Vox has launched a cloud-based email archiving service, which is aimed at providing small and medium-sized South African businesses with peace of mind that their email environment is protected in case of a cyber attack, equipment failure, or even accidental deletion.

Email continues to play a vital role in the modern business, with employees using it for engaging with others – whether internally with colleagues or externally with customers, suppliers, sales partners and others.

“For smaller organisations, it is likely that their email inbox acts as a repository for critical business documents such as quotes, invoices and email-based agreements, while their email contacts list serves as the backbone of the company’s customer relationship management efforts,” says Mayleen Bywater, senior product manager for email at Vox.

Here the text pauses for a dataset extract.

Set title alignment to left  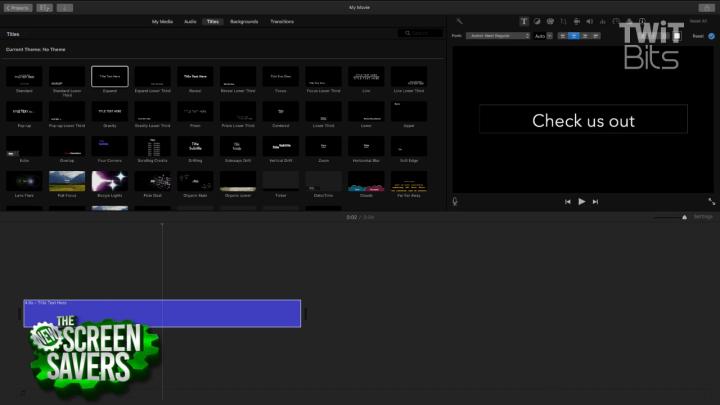[x=563, y=35]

The risk for business, however, is that email is increasingly the target of cyberattacks, with methods such as malware, ransomware or spyware attachments, being used to cripple business and hold their data hostage unless payment is made to the hackers. Even beyond having to deal with criminal elements, disaster could strike simply through equipment failure or data corruption.

“Vox Archiving provides local SMEs – ideally with between one and fifty users – with a cost-effective method of storing their email data, and complements their existing archiving and storage, by acting as an alternative repository so that emails can be restored even if they were accidentally deleted. Companies can even share their emails with legal entities should they be required to do so,” adds Bywater.

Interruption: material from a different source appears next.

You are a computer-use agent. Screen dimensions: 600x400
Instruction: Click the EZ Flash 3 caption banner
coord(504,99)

Vox Archiving comes with unlimited storage, so users do not have to worry about how much space their email inboxes take up, and stores users’ data for up to ten years – longer than most business regulations that require businesses to retain documentation for between five and seven years. This means that while it is primarily aimed at smaller businesses, it can work just as well for larger enterprises.

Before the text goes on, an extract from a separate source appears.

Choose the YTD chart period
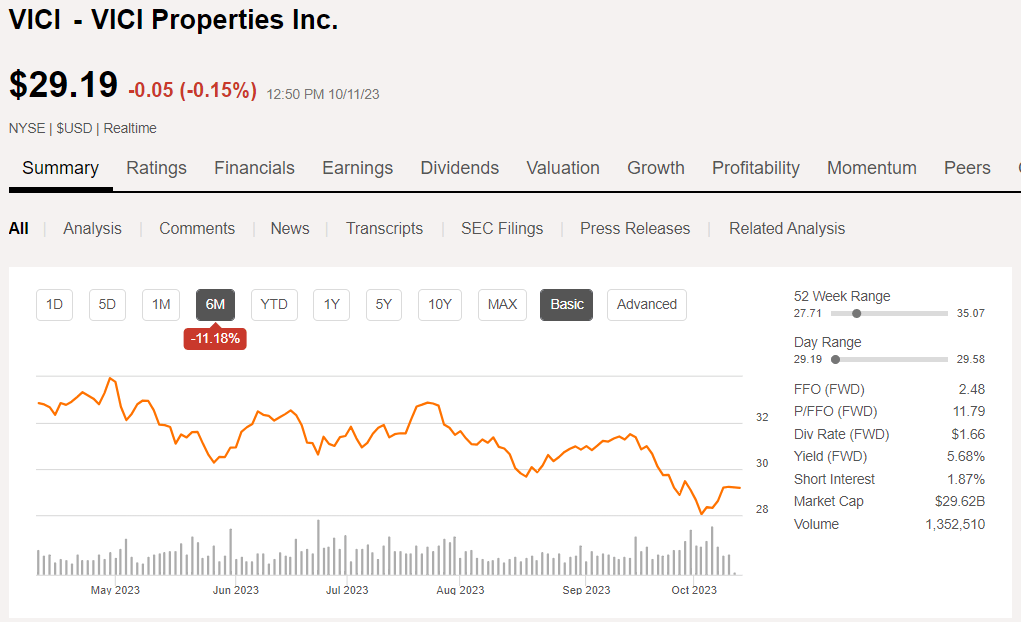 pos(274,304)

According to Bywater, all email data will be stored in local data centres – ensuring that customers making use of the service remain compliant with data residency or sovereignty regulation – with built-in redundancy to ensure that information is protected and available when needed.

In addition, Vox can cater for customers who have existing email archives and want to consolidate all their information into a single location, with the service being carried out at a minimal per gigabyte cost.

“Vox Archiving is billed per user, per month, at the maximum number of ‘live’ users over the period, meaning they do not pay for the archival of email inboxes of employees who have since left the organisation. This means that customers can scale up and down the number of users as and when needed,” says Bywater.

Vox Archiving is available to business customers at the cost of R32 per month per active email inbox user with a minimum of five users per client and subject to the signing of a 12-month contract. The service complements any email platform; as long as a journal link can be created to connect the inbox and the archive.